* **Pixel coordinate grounding data**:
◇ ◇ ◇
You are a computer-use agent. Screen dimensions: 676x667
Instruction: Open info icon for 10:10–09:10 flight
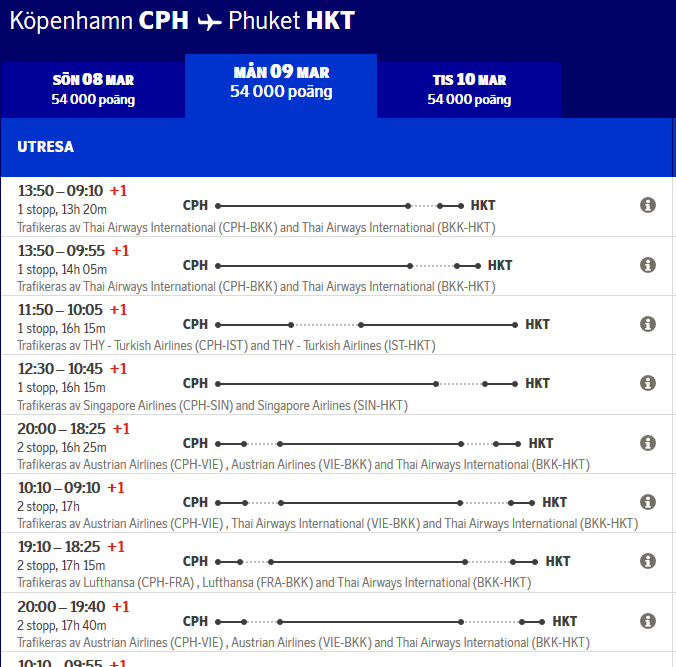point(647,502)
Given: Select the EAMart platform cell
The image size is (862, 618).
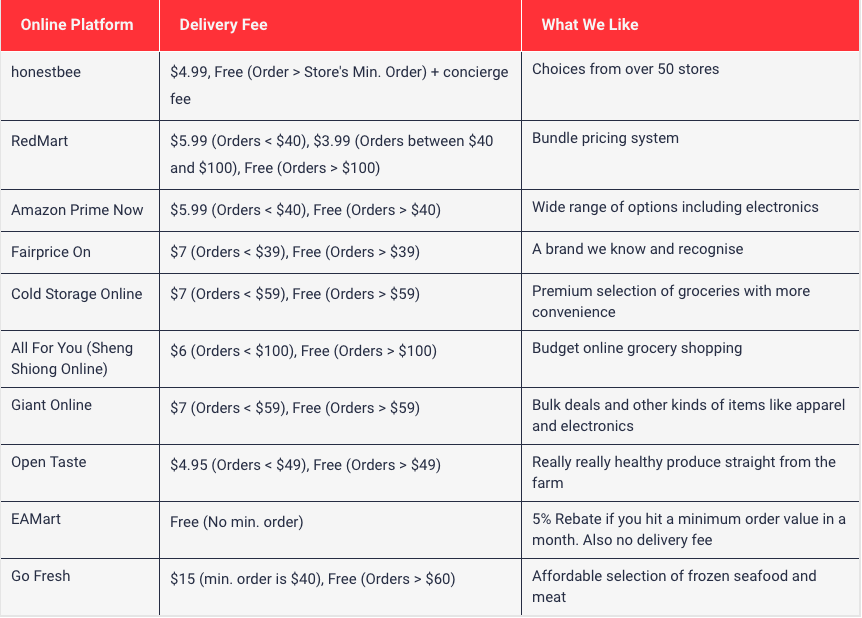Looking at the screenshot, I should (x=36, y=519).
◇ ◇ ◇
* **REQUIRED ACTION**: Once the pictures are set aside, what is needed is the lines from the line with "Given: Select the EAMart platform cell" through the end of the data, written out exactly and alone.

* **RESULT OF THE EXERCISE**:
Given: Select the EAMart platform cell
The image size is (862, 618).
Looking at the screenshot, I should (x=36, y=519).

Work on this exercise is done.